*** SUPPLIED DATA ***

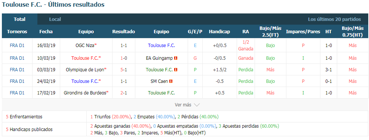Open the 5-1 result of Lyon match
The height and width of the screenshot is (140, 369).
124,69
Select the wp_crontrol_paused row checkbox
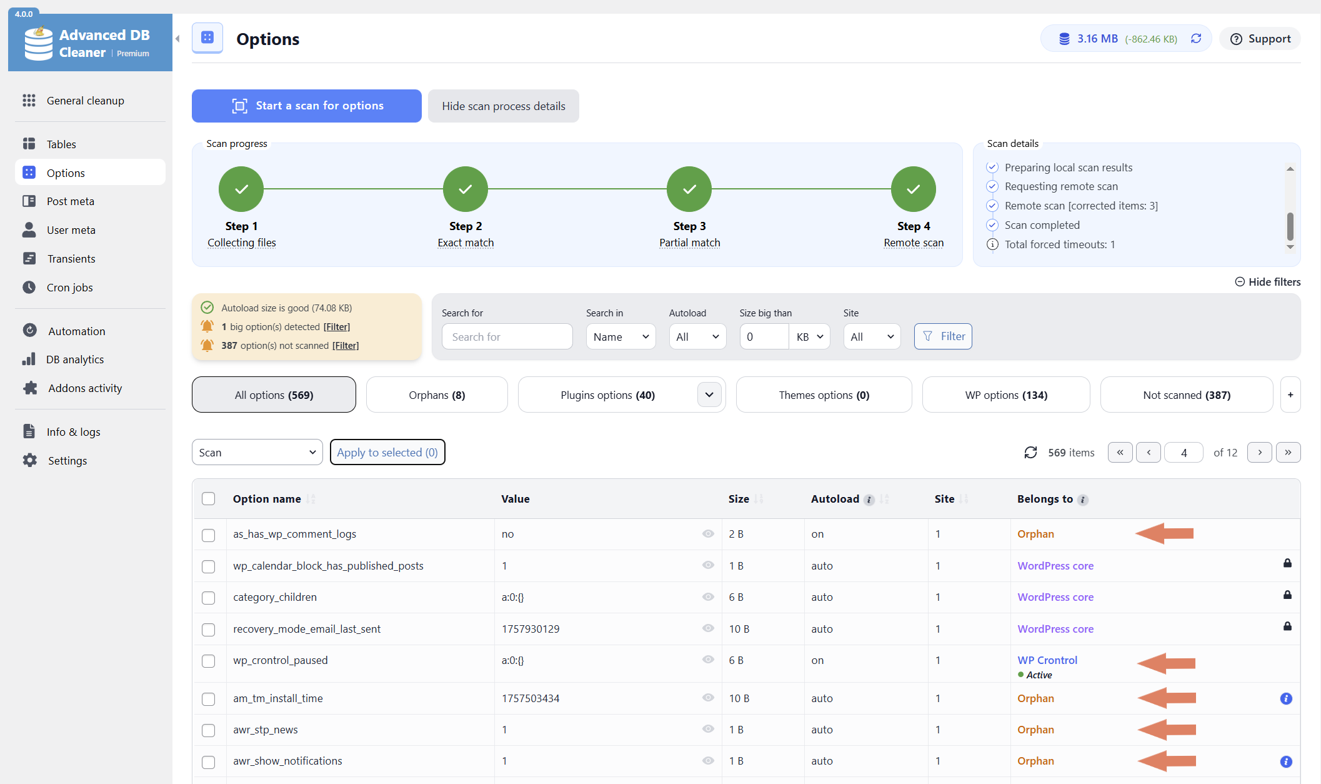 209,661
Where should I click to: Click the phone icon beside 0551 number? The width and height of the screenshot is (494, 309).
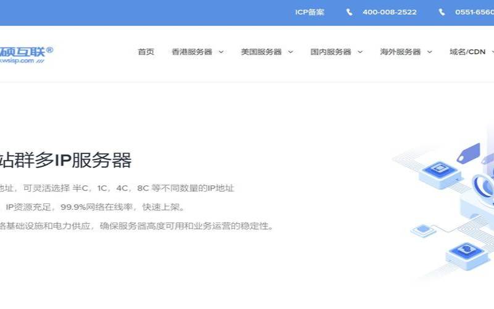tap(442, 12)
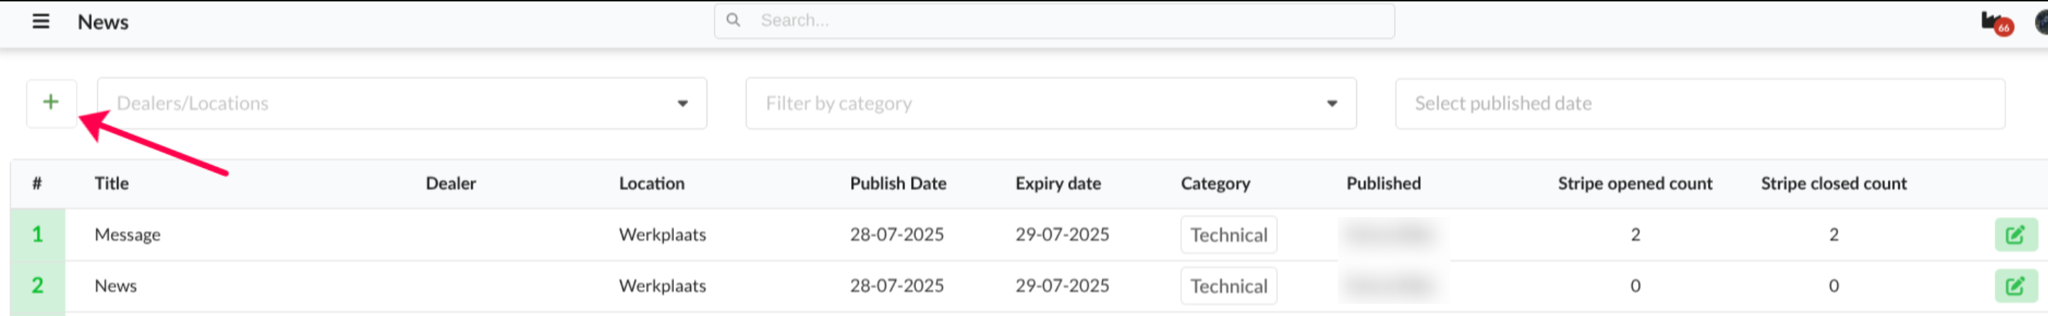Expand the Dealers/Locations dropdown arrow
Image resolution: width=2048 pixels, height=316 pixels.
[x=682, y=103]
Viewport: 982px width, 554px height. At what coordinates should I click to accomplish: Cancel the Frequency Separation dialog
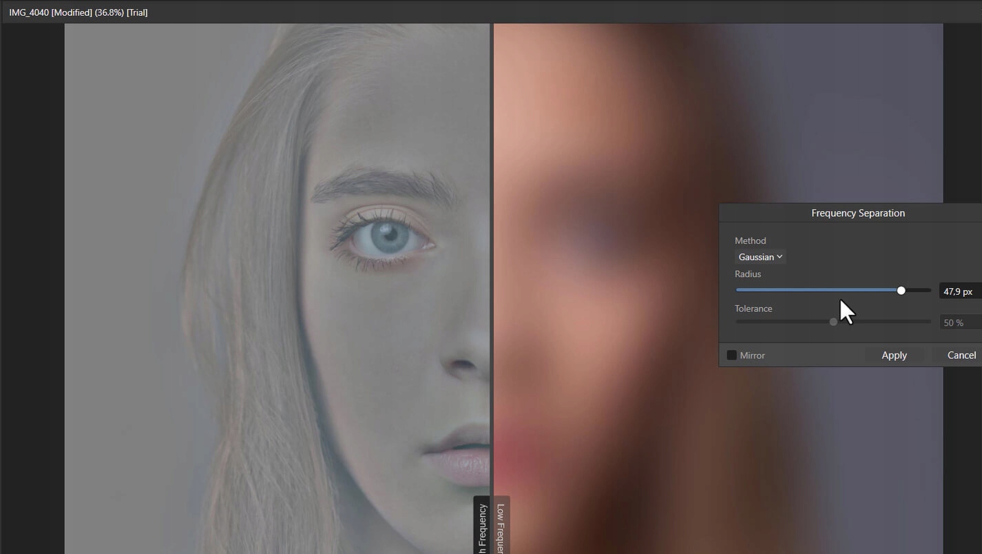961,356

***

## SHORT EXERCISE
Reproduce every one of the lines above word for word, leaving the pictures out.

## THE RESPONSE
Open the 5-1 result of Lyon match
The height and width of the screenshot is (140, 369).
124,69
Select the wp_crontrol_paused row checkbox
 209,661
Where should I click to: Click the phone icon beside 0551 number? The width and height of the screenshot is (494, 309).
tap(442, 12)
Expand the Dealers/Locations dropdown arrow
Image resolution: width=2048 pixels, height=316 pixels.
[x=682, y=103]
Viewport: 982px width, 554px height. At what coordinates should I click to accomplish: Cancel the Frequency Separation dialog
961,356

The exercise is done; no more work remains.